The Picks & Shovels Hypothesis
Those who provided 1840s gold seekers with picks and shovels achieved greater returns from the humble tools than prospectors of gold. That story has inspired me to develop another hypothesis that ties today back to the gold rush. I hope you give me a few minutes to sift through stories (pun?) to test this hypothesis:
As in the gold rush, the entrepreneurs creating profits are those supplying the picks and shovels to the economy
Substack, the very platform I use to compose and store my work and where you are choosing to spend your time today is a near perfect example of picks and shovels. Writers and their work (gold) will come and go, but the platform continues to be valuable well beyond an individual writer’s gold.
The Hypothesis’ Gold
Ethically right or wrong, the most optimal state of a business is monopoly - a state where an absence of competitors allows business owners to control the flow of their product or service at the lowest possible cost to themselves AND at the highest possible cost to their customers. It results in a profitable business that lasts as long as the monopoly itself.
The modern-day technology entrepreneur’s gold is the ‘killer app’, the product or service surrounded by a moat, the quintessence (in the words of Ben and David’s Acquired podcast), the special-sauce that causes a J-curve rate of growth. Apple’s killer product may be the iPhone, but its quintessence is achieved via iMessage and Facetime that keep the more innovative, affordable, and popular Android phones at bay. Google may have achieved profits from being the largest advertising network, but its quintessence is derived from the ever-evolving search established long-ago by the pageranq algorithm.

Provided data:
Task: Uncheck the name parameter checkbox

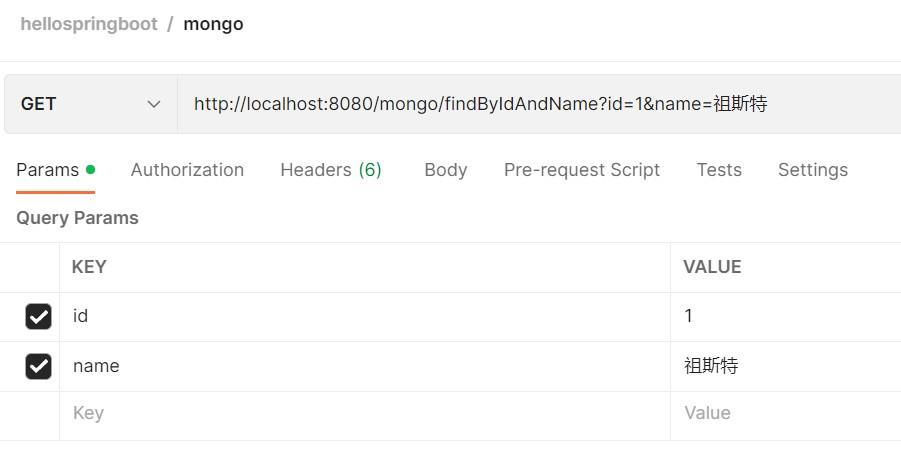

Complete the following:
a) Retype the part of the picks and shovels essay starting with "The modern-day technology" and going on through "the pageranq algorithm.".
b) In the picks and shovels essay, which two Apple features are said to keep Android phones at bay?
c) Carry on writing the picks and shovels essay, picking up after its final sentence.

Answers for this exercise:
a)
The modern-day technology entrepreneur’s gold is the ‘killer app’, the product or service surrounded by a moat, the quintessence (in the words of Ben and David’s Acquired podcast), the special-sauce that causes a J-curve rate of growth. Apple’s killer product may be the iPhone, but its quintessence is achieved via iMessage and Facetime that keep the more innovative, affordable, and popular Android phones at bay. Google may have achieved profits from being the largest advertising network, but its quintessence is derived from the ever-evolving search established long-ago by the pageranq algorithm.

b) iMessage and Facetime.

c)
As we have already seen in half a year of stories on this Substack, there have been numerous successes across Iowa over the past six decades. Workiva was a category defining product built to deliver efficiency, accuracy, and trust to public companies who were realizing the scope, depth, and complexity of new legislation and the incumbents’ inability to help navigate. SmartyPig found gold in the untapped market for purpose-driven savings. Don Schoen’s Medinotes created a product category and successfully drove toward their exit(s).
I had imagined there were a dozen successful stories when launching this Substack. But as I percolated on a few drafts and wonder what other gold was found by entrepreneurs near us, a new thought emerged. Was I missing the stories of those making picks and shovels when trying to document the gold rush?
Picks and shovels? In Technology?
The literal picks and shovels of the 1840s gold rush in California have a few parallels in technology. These are the tools built or cornered by entrepreneurs to help an end product come to market. We saw one such instance in Ramco Innovations’ story where their national exclusivity to supply the SunX presence sensor catapulted the tiny Valley Junction firm toward growth. We Iowa entrepreneurs reinventing picks and shovels to drive similar innovations elsewhere?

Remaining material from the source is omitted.